Records from a data source

════════════════════

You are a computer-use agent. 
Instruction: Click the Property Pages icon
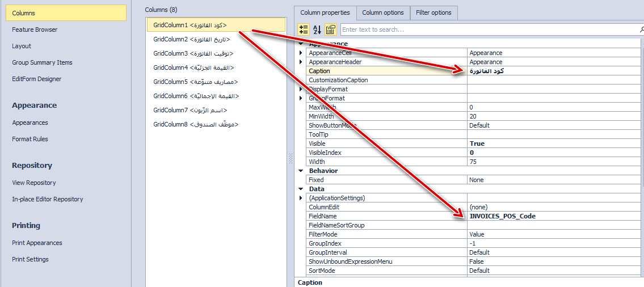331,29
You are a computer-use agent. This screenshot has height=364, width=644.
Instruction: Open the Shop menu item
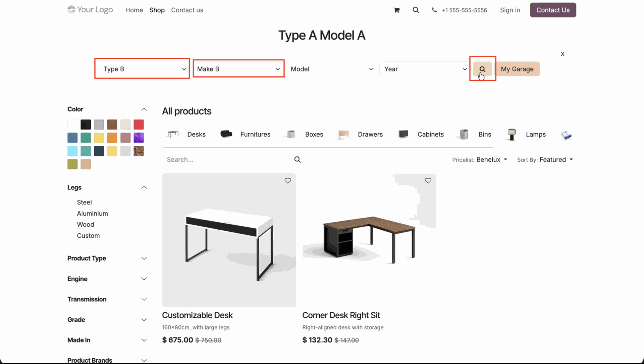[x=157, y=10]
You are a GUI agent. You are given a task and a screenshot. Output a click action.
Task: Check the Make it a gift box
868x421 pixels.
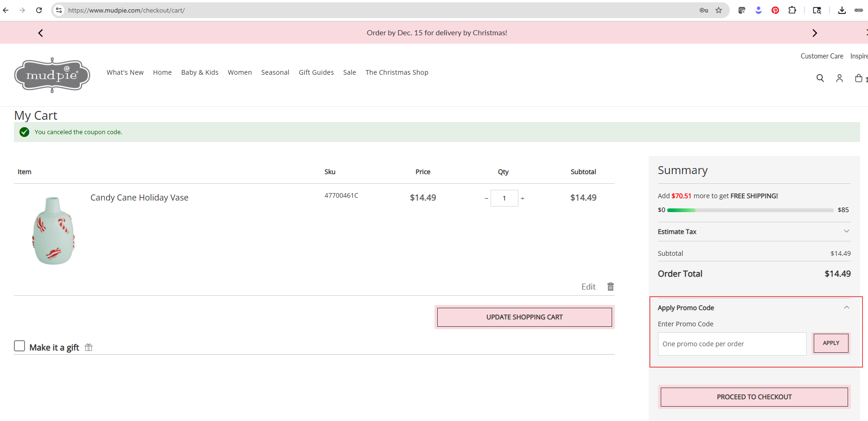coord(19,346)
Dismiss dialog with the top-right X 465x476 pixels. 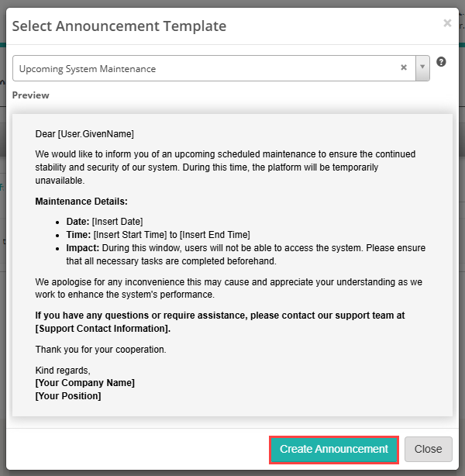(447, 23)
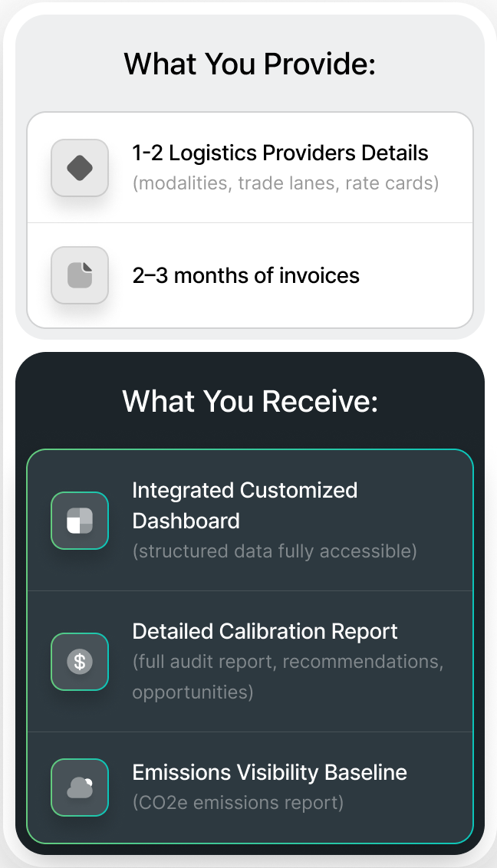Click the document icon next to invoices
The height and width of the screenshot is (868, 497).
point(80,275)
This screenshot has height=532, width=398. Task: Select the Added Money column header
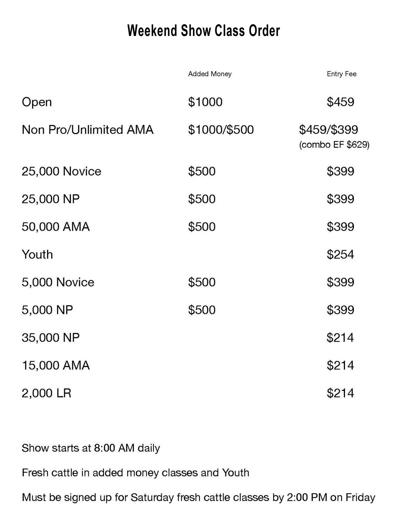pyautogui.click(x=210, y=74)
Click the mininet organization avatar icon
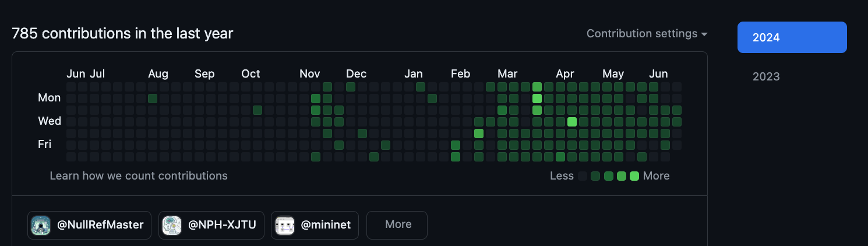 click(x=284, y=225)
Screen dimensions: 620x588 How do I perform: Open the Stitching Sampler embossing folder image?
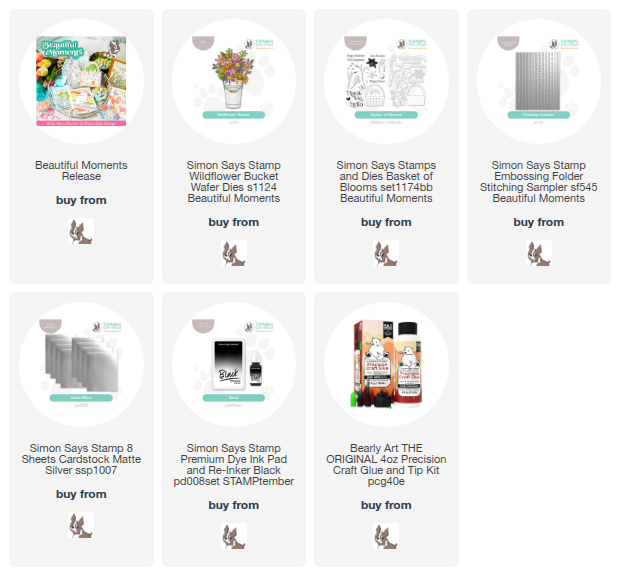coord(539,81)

════════════════════

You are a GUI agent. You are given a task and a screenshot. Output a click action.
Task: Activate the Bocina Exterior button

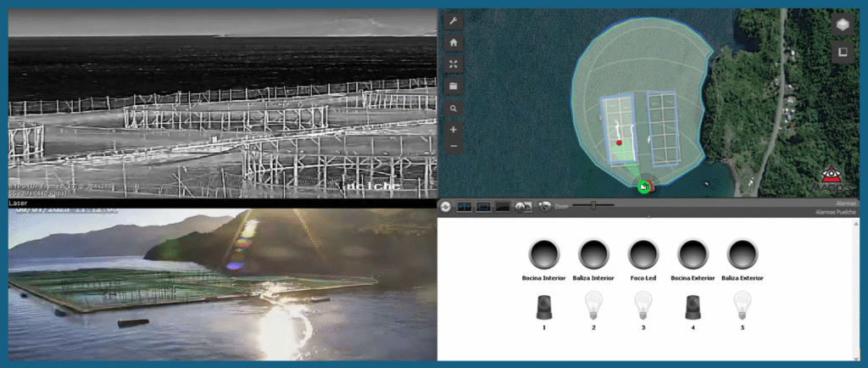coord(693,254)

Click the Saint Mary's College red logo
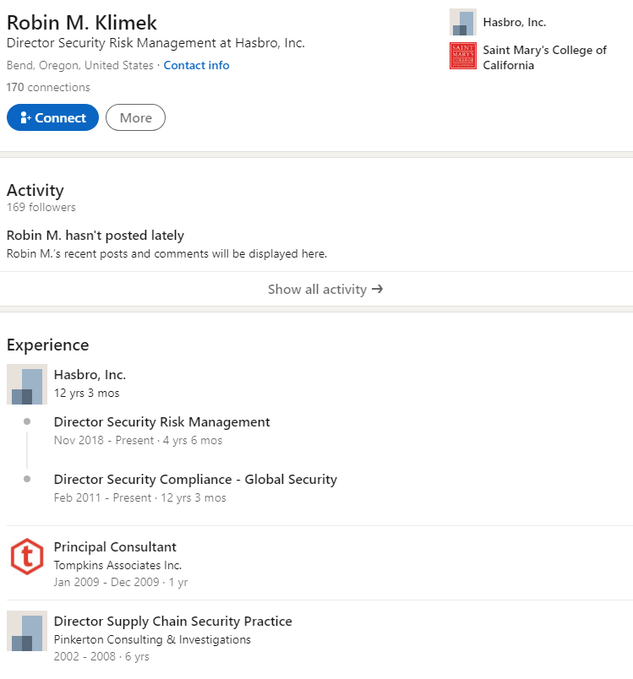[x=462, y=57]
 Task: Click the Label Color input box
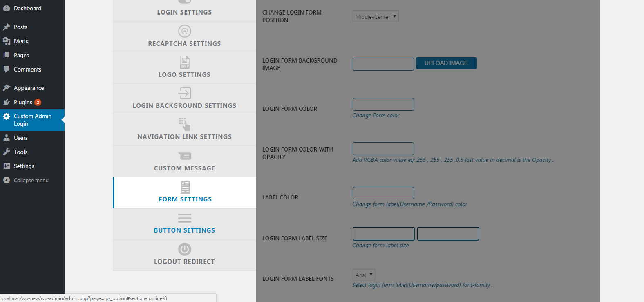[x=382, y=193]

════════════════════

◆ EXERCISE DESCRIPTION ◆
Find the word "computer" in the entries above, then copy each line that holds it.

◆ WORKED SOLUTION ◆
You are a computer-use agent. 
You are a computer-use agent. This screenshot has height=364, width=644.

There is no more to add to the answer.